Monsters, 2017

by

In Monsters, Jandrell investigates the uneasy encounter between the natural world, digital technology, and photographic representation.

The project began during an early visit to Cornwall, before she relocated to the county, when she was struck by the extraordinary presence of giant Gunnera plants. Their vast, prehistoric leaves appeared uncanny—absurd in scale, alien, and unsettling, like specimens from a science‑fiction landscape. This first encounter seeded a curiosity about forms that sit uneasily between the familiar and the monstrous.

At the time, Jandrell was experimenting with the iPhone’s panoramic mode to create intentionally glitched landscapes.
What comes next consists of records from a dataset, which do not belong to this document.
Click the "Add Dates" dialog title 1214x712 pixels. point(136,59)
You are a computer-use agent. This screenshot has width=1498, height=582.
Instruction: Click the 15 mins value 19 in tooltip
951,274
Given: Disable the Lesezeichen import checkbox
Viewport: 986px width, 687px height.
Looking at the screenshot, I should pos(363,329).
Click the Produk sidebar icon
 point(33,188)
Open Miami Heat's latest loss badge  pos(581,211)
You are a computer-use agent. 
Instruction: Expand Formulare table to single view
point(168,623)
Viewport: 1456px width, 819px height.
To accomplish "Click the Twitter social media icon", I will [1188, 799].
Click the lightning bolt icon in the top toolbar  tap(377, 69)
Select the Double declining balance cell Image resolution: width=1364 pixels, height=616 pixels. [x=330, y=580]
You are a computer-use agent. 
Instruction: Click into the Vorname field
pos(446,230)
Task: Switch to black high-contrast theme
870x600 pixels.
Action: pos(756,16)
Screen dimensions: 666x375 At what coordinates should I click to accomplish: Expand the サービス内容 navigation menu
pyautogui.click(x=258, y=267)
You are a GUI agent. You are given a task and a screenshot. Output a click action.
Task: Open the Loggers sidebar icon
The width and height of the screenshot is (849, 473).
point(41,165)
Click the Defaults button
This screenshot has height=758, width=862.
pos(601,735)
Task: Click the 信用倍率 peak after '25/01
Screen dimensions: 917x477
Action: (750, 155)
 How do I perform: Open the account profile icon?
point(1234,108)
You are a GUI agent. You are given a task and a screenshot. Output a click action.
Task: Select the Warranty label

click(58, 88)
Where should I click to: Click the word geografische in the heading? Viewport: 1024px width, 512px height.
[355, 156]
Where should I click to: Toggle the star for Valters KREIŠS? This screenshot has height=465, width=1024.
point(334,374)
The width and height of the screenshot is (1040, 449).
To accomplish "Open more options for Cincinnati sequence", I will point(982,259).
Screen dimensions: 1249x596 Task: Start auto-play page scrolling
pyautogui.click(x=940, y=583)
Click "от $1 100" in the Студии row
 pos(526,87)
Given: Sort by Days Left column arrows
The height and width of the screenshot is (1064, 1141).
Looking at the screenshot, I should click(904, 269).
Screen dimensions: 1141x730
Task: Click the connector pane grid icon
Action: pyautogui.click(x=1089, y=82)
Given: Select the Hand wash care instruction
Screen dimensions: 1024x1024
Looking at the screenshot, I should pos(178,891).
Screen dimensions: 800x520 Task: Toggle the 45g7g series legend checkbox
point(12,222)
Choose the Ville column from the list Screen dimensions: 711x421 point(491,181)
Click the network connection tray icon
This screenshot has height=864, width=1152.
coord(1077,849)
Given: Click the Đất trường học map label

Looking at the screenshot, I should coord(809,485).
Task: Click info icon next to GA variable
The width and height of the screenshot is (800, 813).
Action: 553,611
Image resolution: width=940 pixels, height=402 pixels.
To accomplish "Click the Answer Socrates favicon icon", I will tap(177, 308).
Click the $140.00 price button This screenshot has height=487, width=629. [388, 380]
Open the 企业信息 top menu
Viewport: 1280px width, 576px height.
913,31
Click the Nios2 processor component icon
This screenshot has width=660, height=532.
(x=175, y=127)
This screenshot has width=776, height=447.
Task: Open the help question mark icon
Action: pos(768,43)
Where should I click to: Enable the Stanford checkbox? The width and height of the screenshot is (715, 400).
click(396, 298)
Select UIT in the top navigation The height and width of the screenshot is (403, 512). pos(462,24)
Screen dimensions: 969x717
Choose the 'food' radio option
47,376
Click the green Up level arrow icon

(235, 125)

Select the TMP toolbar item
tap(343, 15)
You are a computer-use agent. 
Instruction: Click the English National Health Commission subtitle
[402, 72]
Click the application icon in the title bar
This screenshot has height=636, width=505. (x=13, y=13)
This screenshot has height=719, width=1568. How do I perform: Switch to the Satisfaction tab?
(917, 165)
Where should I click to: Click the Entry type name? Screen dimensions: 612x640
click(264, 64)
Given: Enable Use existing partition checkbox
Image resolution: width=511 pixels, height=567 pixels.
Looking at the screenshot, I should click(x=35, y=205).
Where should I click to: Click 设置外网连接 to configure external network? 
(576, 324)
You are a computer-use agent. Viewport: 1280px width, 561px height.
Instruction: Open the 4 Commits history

She turned this technique toward the Gunnera, using the camera’s distortions to amplify their already strange presence. The resulting images were warped, fragmented, and uncanny—photographs that seemed to hover between documentation and digital mutation.

Seeking to push the materiality of these images further, Jandrell developed a process for printing the screen‑based digital glitches in an analogue colour darkroom. She engineered a method for inserting an iPad into an enlarger, projecting the pixelated negatives directly onto colour photographic paper. Working manually with cyan, magenta, and yellow filters, she produced each print through a series of single exposures, echoing the trichromatic printing techniques used in the earliest colour photography.

This hybrid process became central to the work: a negotiation between the digital and the analogue, the indexical and the representational, the image and the pixel.

Throughout Monsters, Jandrell explores the slippages between these states. The project investigates thresholds—between narrative and surface, between natural form and digital artefact, between scientific taxonomy and mythic scale. Her interest deepened as she learned that the dramatic Gunnera plants are not, as long believed, benign ornamentals but invasive hybrids (Gunnera × cryptica) resulting from the crossing of Gunnera manicata and the highly invasive Gunnera tinctoria. This revelation introduces another layer to the work: the tension between what is perceived, misidentified, or hidden in plain sight.

Jandrell produced a very limited edition of unique colour photographic prints for this series. Through her combined use of glitch aesthetics, analogue craft, and botanical complexity, Monsters becomes a meditation on hybridity—both ecological and technological—and on the quiet disturbances that lurk within the landscapes we assume we know.